After years of severe downturn in business activity, the communications industry is now embracing standards based Modular Communications Platforms (MCPs) as a way to improve profitability while the market recovers. Eclipsing traditionally closed, proprietary communications systems, the adoption of MCPs promises Telecom Equipment Manufacturers (TEMs) and Service Providers (SPs) smaller initial outlays and reduced Total Cost of Ownership (TCO), while at the same time making it easier to develop and run applications. The MCP paradigm is rooted in several industry-wide standards initiatives, and spans a broad ecosystem of building blocks including silicon, boards, chassis, operating systems, middleware, applications, and more.

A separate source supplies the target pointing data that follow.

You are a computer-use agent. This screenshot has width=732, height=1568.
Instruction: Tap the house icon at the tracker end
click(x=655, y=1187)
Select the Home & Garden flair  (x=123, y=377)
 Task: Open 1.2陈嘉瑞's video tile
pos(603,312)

Historically, the shift toward hardware modularity began with Rack-Mounted Servers (RMSs) that were optimized for compute-centric applications in enterprise networks and back-office systems. To accommodate the extreme requirements of central office environments, however, a more flexible, reliable, modular, scalable, and higher performance approach was needed. Thus, the concept of a “bladed shelf” was born. Recently, the industry represented in the PCI Industrial Computer Manufacturers Group (PICMG) standardized a bladed form factor in a series of specifications known as AdvancedTCA.

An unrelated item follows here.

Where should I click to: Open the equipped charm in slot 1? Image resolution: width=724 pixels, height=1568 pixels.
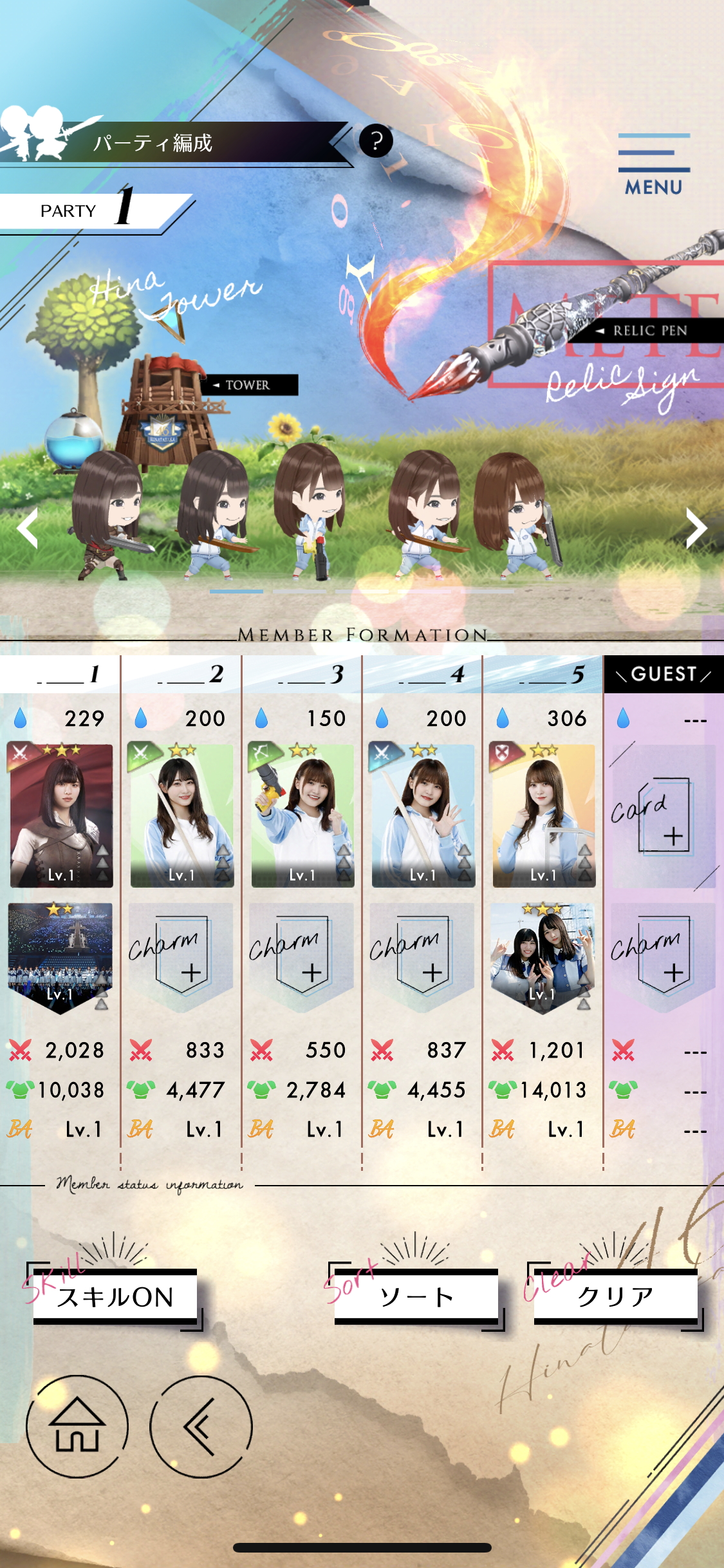click(x=60, y=958)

AdvancedTCA takes a holistic approach to High Availability (HA) and five 9s (99.999%) reliability required in carrier-grade equipment through the integration of features for resiliency, redundancy, serviceability, and manageability. AdvancedTCA also lays a solid foundation for scalability of system performance and capacity, so that application processors, network processors, Digital Signal Processor (DSP) boards, and storage boards can be hot-swapped on demand with guaranteed interoperability, maintainability, and reliability. With its high emphasis on low-cost manufacturing, AdvancedTCA-based platforms will lower the cost of network elements.